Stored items
---*---
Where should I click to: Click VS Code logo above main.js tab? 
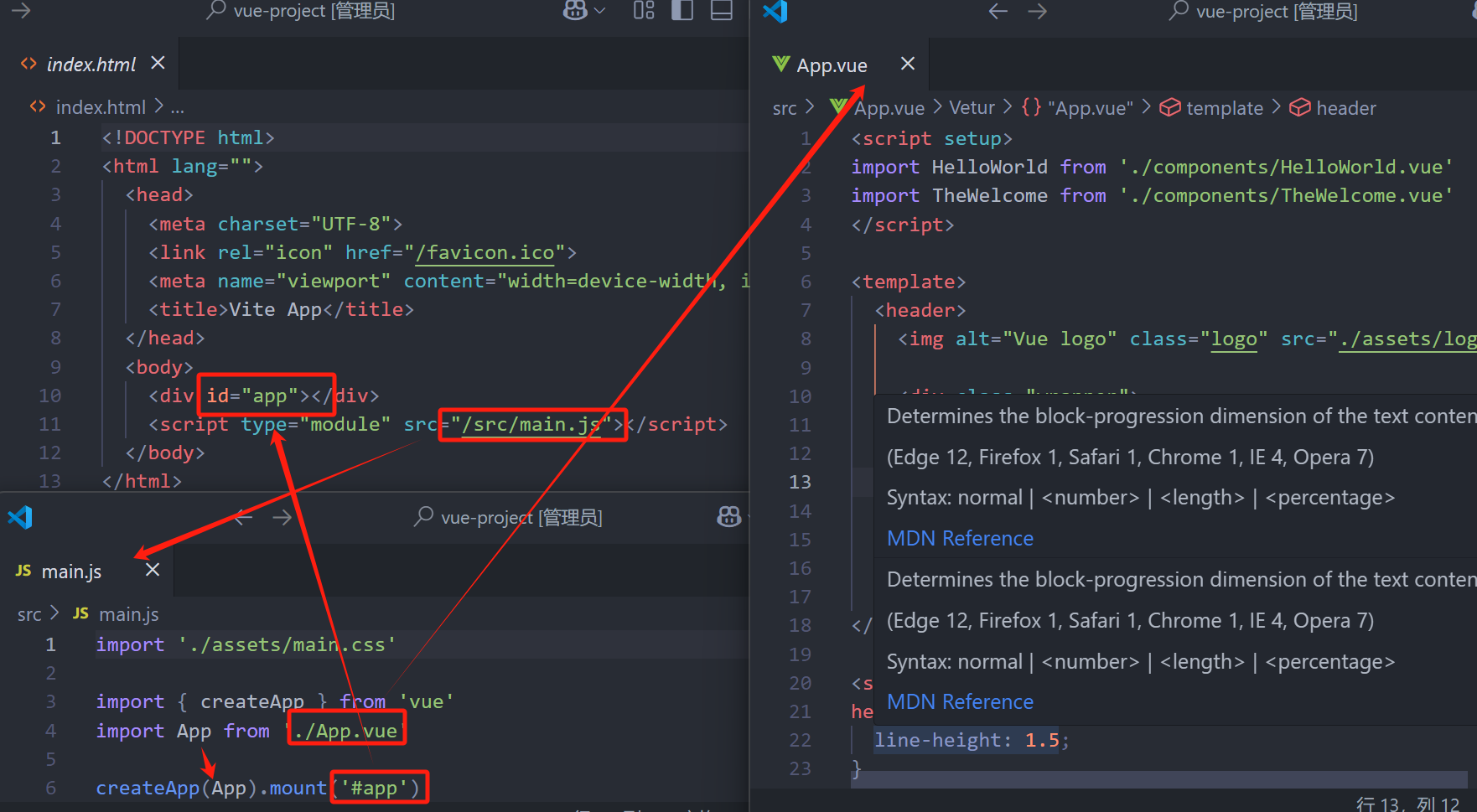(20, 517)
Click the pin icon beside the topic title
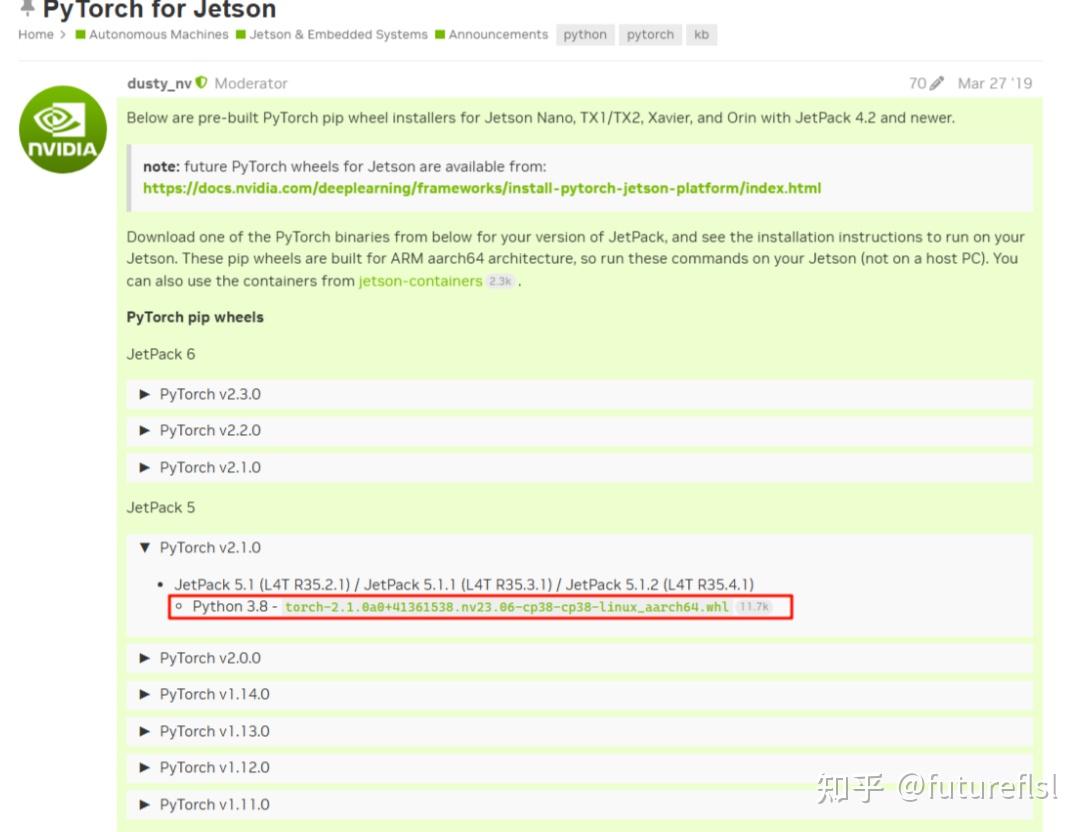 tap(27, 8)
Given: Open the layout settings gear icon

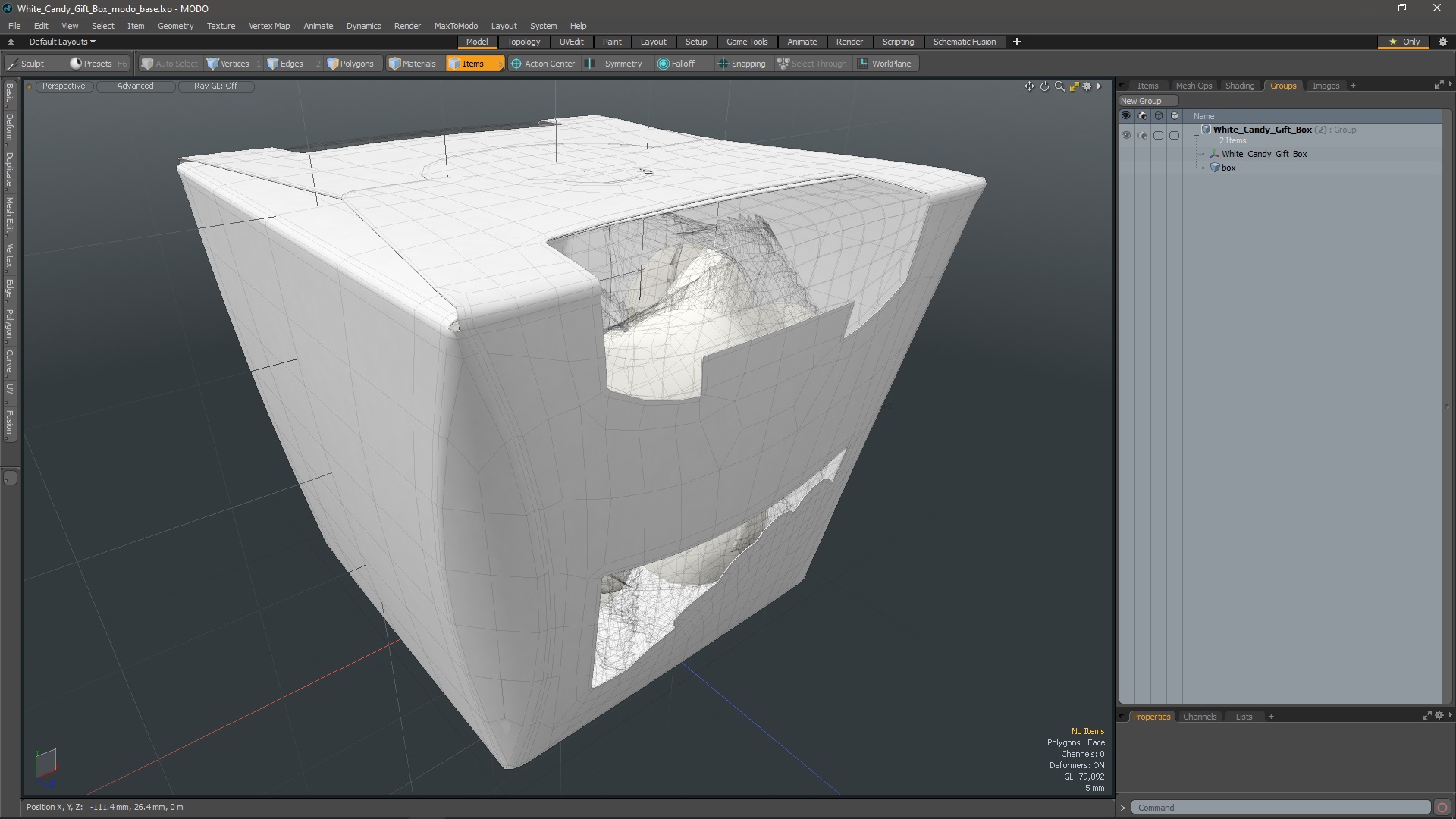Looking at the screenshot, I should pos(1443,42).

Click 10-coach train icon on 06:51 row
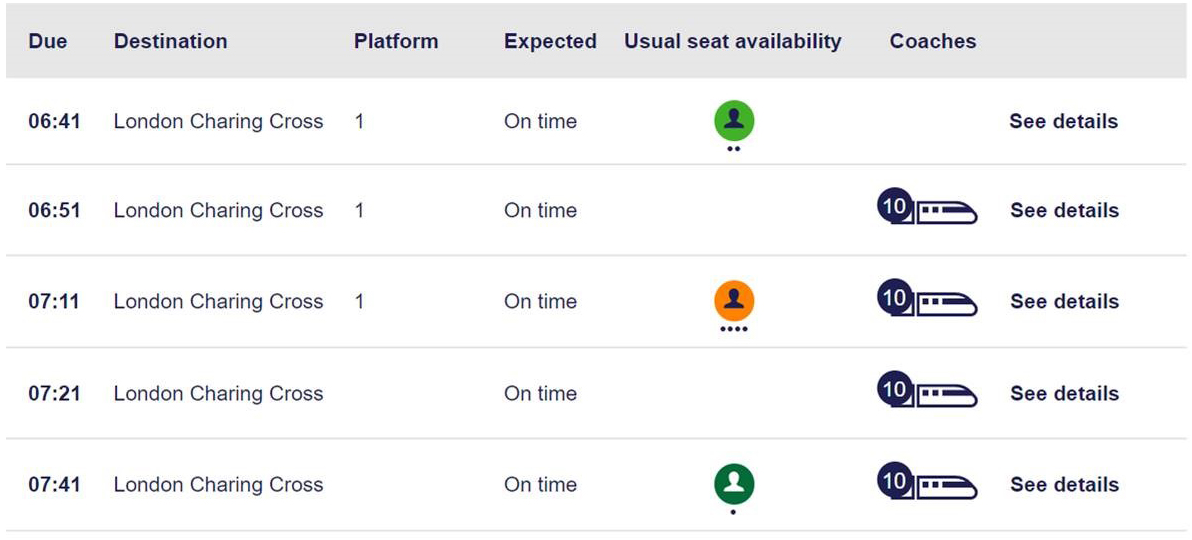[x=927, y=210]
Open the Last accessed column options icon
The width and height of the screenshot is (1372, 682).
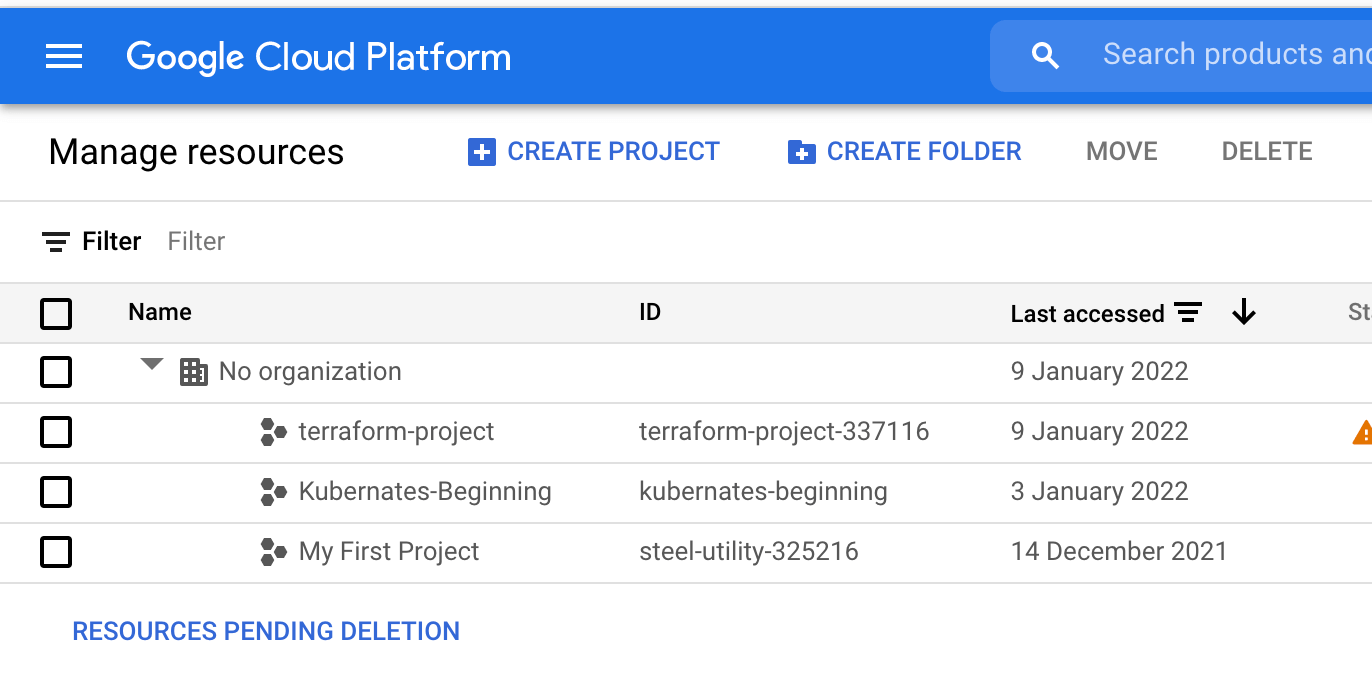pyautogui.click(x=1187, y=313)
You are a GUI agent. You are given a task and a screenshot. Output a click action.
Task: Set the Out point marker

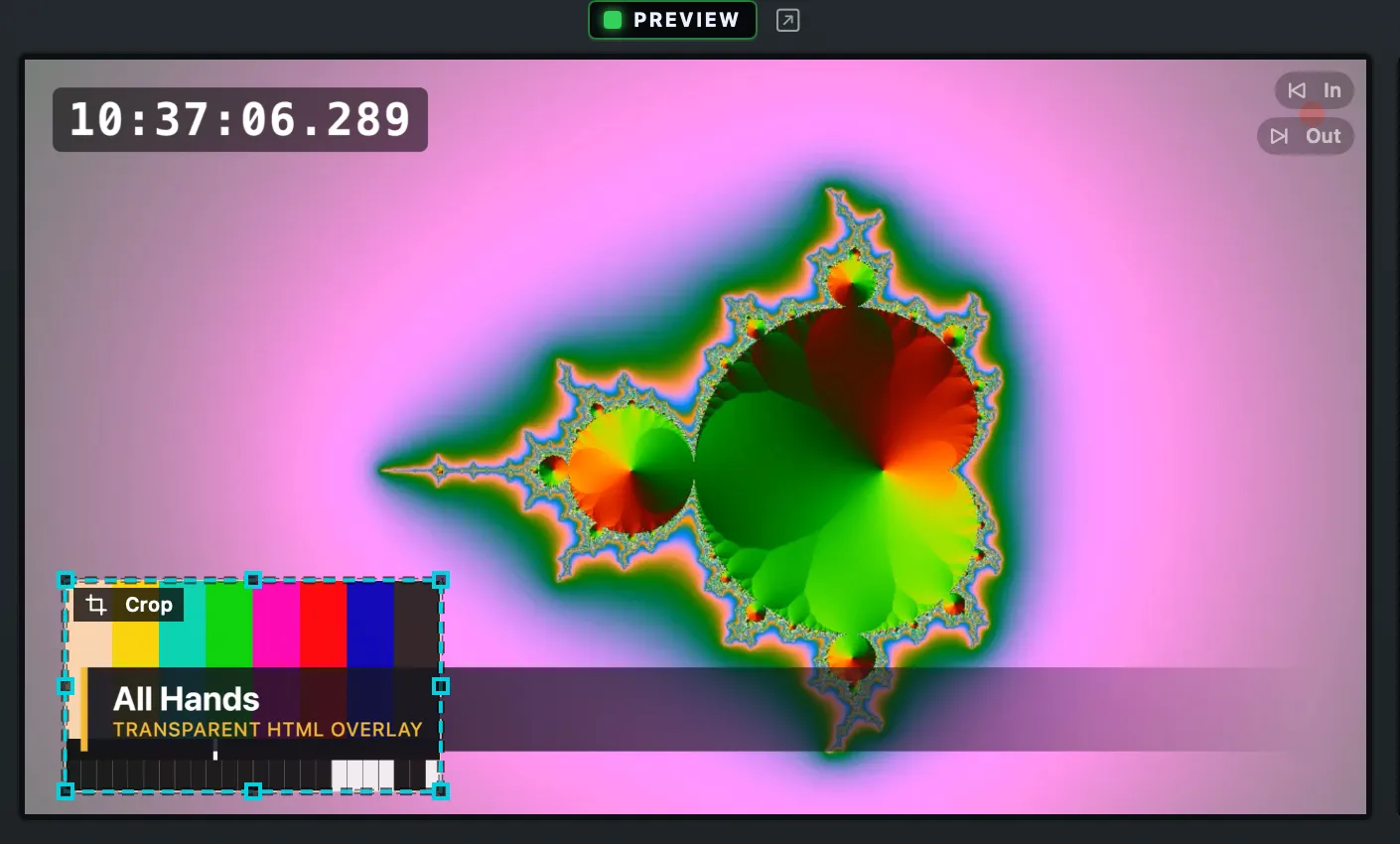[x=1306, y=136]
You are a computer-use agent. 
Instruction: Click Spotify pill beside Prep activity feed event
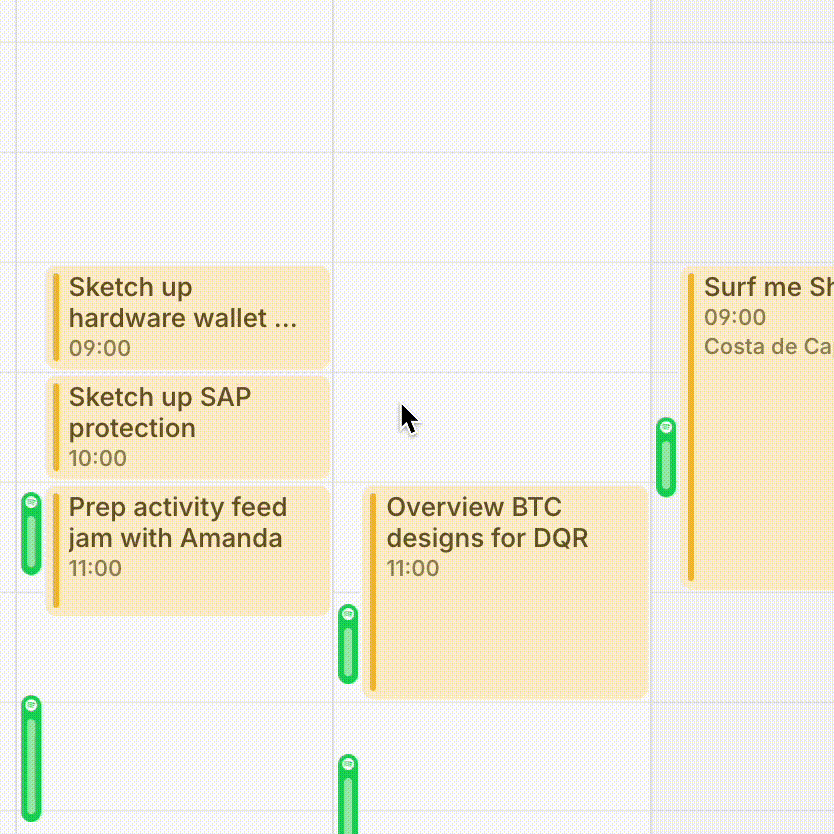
---*---
**Work instruction:** Leave the pictures out. Extract exactly the lines running from the one with "Task: Set the Out point marker" through the last entry, both ends included.

**Solution:**
Task: Set the Out point marker

[x=1306, y=136]
You are a computer-use agent. 
Instruction: Click Spotify pill beside Prep activity feed event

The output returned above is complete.